In September 2003, an uprising broke out at the prison, which resulted in the deaths of inmates Hassan Evan Naseem and Abdulla Ameen. 12 others were taken to Sri Lanka for injuries, and another, Ali Aalaam, later died. The beating of the 19-year-old Naseem to death during the uprising caused a public outcry, and resulted in riots in Malé after his family displayed his disfigured body to the locals.

At around 7 am on August 13, 2004, the prison was taken during Black Friday. Later that day, Fathimath Nisreen, the secretary of online Sandhaanu publishers Ahmed Didi and Mohamed Zaki, were arrested by the National Security Service (NSS) during a crackdown on pro-democracy reformists and taken to Maafushi. Didi was taken to Girifushi due to health problems, but Zaki was incarcerated at Maafushi on 16 August.

In 2009 a number of riots and jailbreaks broke out, and on January 10 detainees went on a hunger strike in protest at the government's failure to improve the poor conditions of overcrowding and inadequate lighting. Prisoners set the prison on fire in April, affecting the health centre, a workshop and a desalination plant, and on April 5 a raid on the prison found homemade bombs, knives and more. A further riot in October 2009 caused further extensive damage to the prison through arson. Trouble continued the following year, with 15 prisoners injured during a riot in April, and a petition by 236 Maafushi inmates in July to the president, asking for improvements to the prison.

In April 2013, inmates and staff of the prison were all tested for tuberculosis after one detainee was tested positive with it.

The year 2014 witnessed many attacks by the inmates. On 17 October 2014, two murder convicts – Fariyash Ahmed of Gaafu Alifu, Maamendhoo and Ibrahim Shahum Adam of Malé – escaped from the prison by cutting the rods of the ventilator. Following this escape the Maldives Police Service (MPS) and the Maldives Correctional Service (MCS) initiated steps to reinforce the security system in the prison.
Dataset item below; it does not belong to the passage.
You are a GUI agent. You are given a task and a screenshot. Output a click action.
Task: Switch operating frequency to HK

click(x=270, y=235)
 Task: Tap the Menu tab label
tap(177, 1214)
On 1 December 2014, two more murder convicts – Ibrahim Shahum Adam and Fariyash Ahmed escaped from the prison but were caught soon thereafter. In another incident during an inspection visit to the prison cells four officers of the MCS were attacked by the inmates and two suffered serious injuries.
These incidents have necessitated strengthening the existing 20 ft high wall with additional security measures such as electronic surveillance cameras, better lights and automatic locking systems.
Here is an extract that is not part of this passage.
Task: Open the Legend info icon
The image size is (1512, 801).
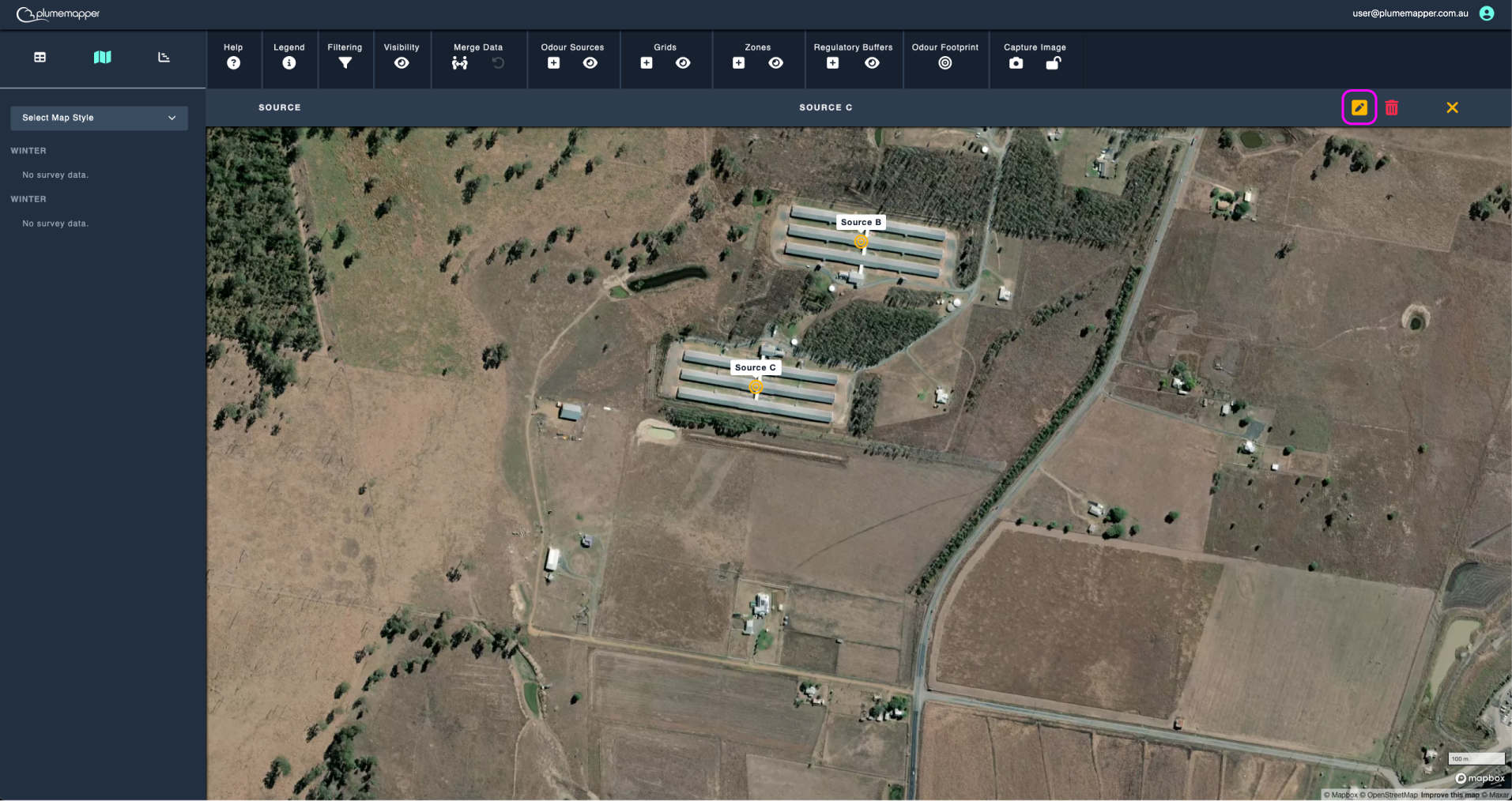Action: tap(289, 63)
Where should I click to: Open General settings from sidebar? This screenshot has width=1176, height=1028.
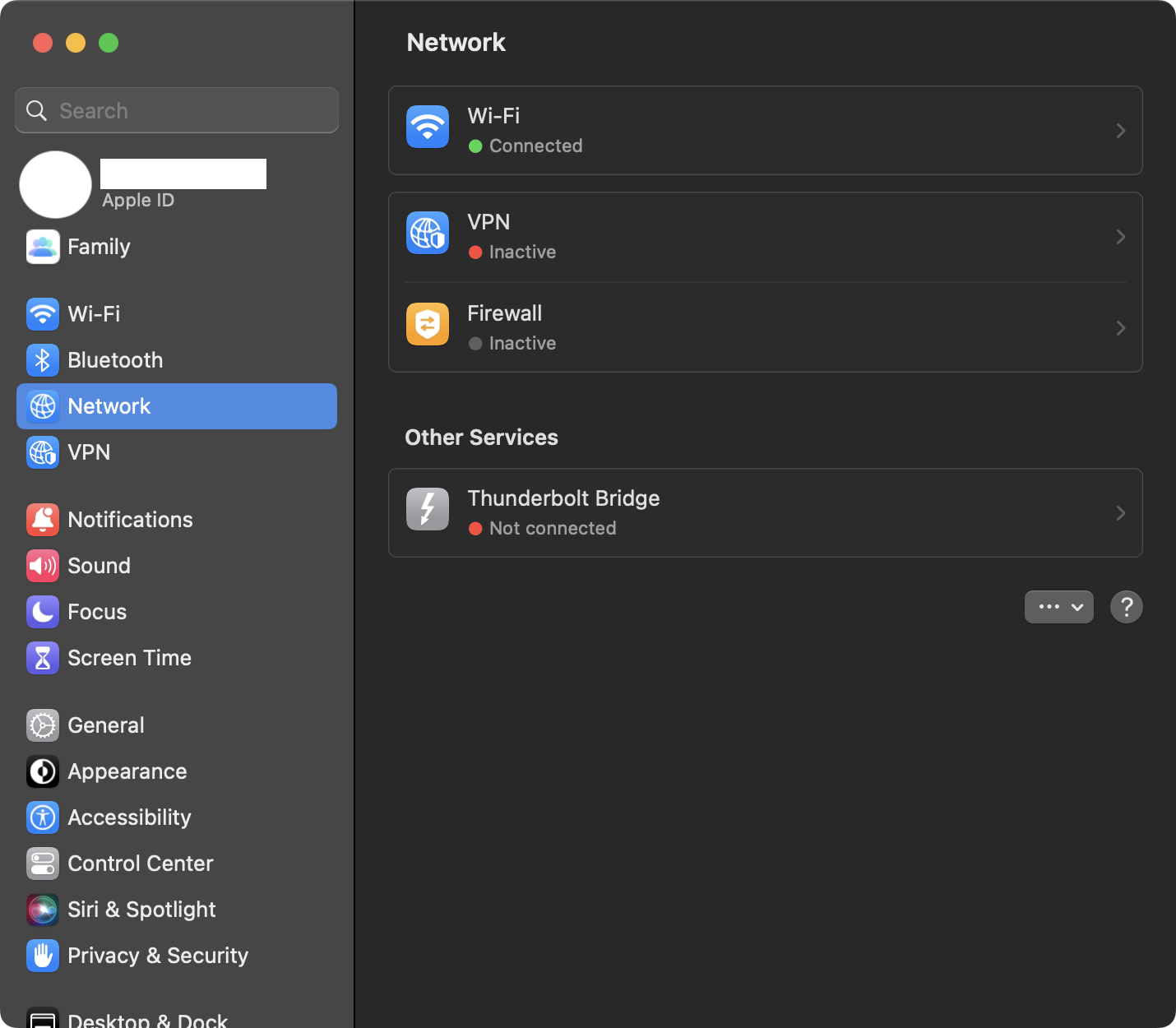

In September 2015, British barrister Amal Clooney met Mohamed Nasheed, the jailed former president of the Maldives, at the prison ahead of a court hearing over his imprisonment.
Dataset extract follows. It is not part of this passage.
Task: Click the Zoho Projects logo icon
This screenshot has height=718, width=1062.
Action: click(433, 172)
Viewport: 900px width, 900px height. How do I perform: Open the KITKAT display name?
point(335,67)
In November 2019, former president Abdulla Yameen was incarcerated at the prison complex specially designed for higher class. He served his sentence until November 2021 when his sentence was overturned by the Supreme Court of Maldives and was freed.

==Prison reforms==
After the September 2003 death of Hassan Evan Naseem in Maafushi Prison, the UNDP carried out a study of the prison conditions. Now, the Department of Penitentiary and Rehabilitation Services (DPRS) of the Ministry of Home Affairs (MoHA) has been put in place with the task of running the Maafushi Prison. Action has been initiated to evolve a reformed criminal justice system in the country. The measures undertaken are in the form of establishing the Human Rights Commission of Maldives (HRCM). On 7 August 2008, a new constitution was ratified with incorporation of a clause on the bill of rights. Many more reforms are on the anvil, such as the Penal Code, Criminal Procedure Code, Evidence Bill, Prison & Parole Bill and Drugs Bill. On 31 December 2013, President Yameen established the Maldives Correctional Service which manages all the jails in the Maldives and abolished the DPRS.

==Notable inmates==
- Jennifer Latheef, journalist, in prison from 2005 to 2006, daughter of Mohamed Latheef, a leading Maldivian politician and government critic
- Hassan Evan Naseem, serving for drug offences died in 2003 in prison custody sparking public outrage
- Mohamed Nasheed, former president, serving 13 years from 2015 which he evaded by seeking political asylum from India in Indian Embassy.
- Mohamed Zaki, businessman, politician and online publisher.
- Abdulla Yameen, former President jailed from November 2019 till November 2021 and since 25 December 2022 till 19 April 2024.